Work instructions →
Would you please return the lines of the entries below starting at the line that has "Tecendo estórias das" and ending at the line that has "Identify the click", both included, exactly as they are?

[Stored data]
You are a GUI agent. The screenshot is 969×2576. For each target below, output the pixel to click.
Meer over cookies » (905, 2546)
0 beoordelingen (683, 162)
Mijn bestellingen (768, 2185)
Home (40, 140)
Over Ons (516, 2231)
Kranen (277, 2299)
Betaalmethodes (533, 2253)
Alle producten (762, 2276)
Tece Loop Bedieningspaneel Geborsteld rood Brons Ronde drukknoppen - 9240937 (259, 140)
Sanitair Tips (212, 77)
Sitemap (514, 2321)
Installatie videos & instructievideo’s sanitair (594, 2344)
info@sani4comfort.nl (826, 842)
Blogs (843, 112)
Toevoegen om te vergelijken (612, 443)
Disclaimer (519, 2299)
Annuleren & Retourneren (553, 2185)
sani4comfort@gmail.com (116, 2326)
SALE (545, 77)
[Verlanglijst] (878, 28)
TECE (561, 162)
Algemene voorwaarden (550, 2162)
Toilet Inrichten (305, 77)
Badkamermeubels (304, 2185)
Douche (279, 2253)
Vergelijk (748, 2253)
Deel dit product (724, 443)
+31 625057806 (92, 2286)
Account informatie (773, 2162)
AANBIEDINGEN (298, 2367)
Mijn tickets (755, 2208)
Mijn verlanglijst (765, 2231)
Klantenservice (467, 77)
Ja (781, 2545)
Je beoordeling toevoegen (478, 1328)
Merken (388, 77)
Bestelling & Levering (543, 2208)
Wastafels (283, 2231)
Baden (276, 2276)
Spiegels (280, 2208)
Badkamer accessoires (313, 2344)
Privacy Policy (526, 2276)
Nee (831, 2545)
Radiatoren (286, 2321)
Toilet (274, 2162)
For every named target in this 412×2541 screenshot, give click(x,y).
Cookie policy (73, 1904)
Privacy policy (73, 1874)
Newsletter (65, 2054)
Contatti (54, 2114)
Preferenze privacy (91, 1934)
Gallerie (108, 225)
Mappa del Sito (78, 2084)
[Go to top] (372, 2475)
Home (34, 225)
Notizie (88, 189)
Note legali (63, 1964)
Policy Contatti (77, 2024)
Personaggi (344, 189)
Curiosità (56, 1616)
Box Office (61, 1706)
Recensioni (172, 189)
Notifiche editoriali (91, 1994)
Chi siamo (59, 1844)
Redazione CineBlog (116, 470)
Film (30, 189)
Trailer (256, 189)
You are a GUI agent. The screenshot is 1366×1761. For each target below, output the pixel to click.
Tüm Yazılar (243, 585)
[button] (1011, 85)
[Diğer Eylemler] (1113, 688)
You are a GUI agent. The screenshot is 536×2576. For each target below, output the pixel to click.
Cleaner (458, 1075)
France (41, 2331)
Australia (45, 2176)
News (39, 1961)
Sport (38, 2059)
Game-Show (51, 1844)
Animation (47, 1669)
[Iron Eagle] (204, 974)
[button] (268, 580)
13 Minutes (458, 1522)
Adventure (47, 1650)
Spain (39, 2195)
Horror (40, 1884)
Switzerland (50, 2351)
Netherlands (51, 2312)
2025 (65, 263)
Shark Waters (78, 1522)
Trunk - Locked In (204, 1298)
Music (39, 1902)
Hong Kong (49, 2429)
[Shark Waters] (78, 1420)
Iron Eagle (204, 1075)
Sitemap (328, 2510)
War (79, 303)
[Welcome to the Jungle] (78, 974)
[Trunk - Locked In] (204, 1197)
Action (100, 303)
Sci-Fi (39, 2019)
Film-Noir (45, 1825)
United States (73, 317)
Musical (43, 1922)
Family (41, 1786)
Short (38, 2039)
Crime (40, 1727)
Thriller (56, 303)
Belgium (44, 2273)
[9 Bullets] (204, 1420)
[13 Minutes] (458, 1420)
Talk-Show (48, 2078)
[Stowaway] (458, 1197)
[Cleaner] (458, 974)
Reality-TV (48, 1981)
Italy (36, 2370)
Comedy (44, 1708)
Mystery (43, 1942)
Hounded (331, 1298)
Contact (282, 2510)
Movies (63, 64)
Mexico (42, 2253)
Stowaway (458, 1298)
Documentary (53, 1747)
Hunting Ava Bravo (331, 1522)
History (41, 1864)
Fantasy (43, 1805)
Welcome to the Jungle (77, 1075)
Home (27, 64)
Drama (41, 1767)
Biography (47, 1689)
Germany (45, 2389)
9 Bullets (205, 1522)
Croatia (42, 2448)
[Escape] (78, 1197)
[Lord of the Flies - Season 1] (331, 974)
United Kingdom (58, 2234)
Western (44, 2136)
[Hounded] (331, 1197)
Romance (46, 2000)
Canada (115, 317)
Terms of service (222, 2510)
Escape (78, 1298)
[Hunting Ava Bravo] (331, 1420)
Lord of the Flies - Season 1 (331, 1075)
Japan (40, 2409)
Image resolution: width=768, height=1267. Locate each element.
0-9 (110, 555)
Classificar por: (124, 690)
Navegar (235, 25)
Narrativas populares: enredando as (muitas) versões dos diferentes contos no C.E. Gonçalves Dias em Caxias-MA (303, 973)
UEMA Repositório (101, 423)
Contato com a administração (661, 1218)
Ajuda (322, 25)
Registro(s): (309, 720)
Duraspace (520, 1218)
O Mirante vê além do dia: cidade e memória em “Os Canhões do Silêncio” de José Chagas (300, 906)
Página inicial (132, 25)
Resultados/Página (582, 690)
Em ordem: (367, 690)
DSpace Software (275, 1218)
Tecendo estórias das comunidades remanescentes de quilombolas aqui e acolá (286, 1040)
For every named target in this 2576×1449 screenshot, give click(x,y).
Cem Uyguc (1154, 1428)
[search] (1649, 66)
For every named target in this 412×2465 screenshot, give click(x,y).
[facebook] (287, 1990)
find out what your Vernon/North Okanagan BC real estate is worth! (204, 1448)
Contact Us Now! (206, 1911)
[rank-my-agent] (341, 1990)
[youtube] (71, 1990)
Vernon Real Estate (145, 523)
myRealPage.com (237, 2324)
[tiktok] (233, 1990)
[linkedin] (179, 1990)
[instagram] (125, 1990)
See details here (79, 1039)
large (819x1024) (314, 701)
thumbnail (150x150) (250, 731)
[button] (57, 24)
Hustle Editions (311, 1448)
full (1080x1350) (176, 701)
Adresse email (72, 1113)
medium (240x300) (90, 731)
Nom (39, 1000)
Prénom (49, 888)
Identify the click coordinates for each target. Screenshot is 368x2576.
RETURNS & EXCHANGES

Exercise output →
Tecendo estórias das comunidades remanescentes de quilombolas aqui e acolá (286, 1040)
For every named target in this 2576×1449 screenshot, give click(x,y).
Cem Uyguc (1154, 1428)
[search] (1649, 66)
For every named target in this 412×2465 screenshot, give click(x,y).
[facebook] (287, 1990)
find out what your Vernon/North Okanagan BC real estate is worth! (204, 1448)
Contact Us Now! (206, 1911)
[rank-my-agent] (341, 1990)
[youtube] (71, 1990)
Vernon Real Estate (145, 523)
myRealPage.com (237, 2324)
[tiktok] (233, 1990)
[linkedin] (179, 1990)
[instagram] (125, 1990)
See details here (79, 1039)
large (819x1024) (314, 701)
thumbnail (150x150) (250, 731)
[button] (57, 24)
Hustle Editions (311, 1448)
full (1080x1350) (176, 701)
Adresse email (72, 1113)
medium (240x300) (90, 731)
Nom (39, 1000)
Prénom (49, 888)
Identify the click coordinates for each target. Screenshot is 368x2576.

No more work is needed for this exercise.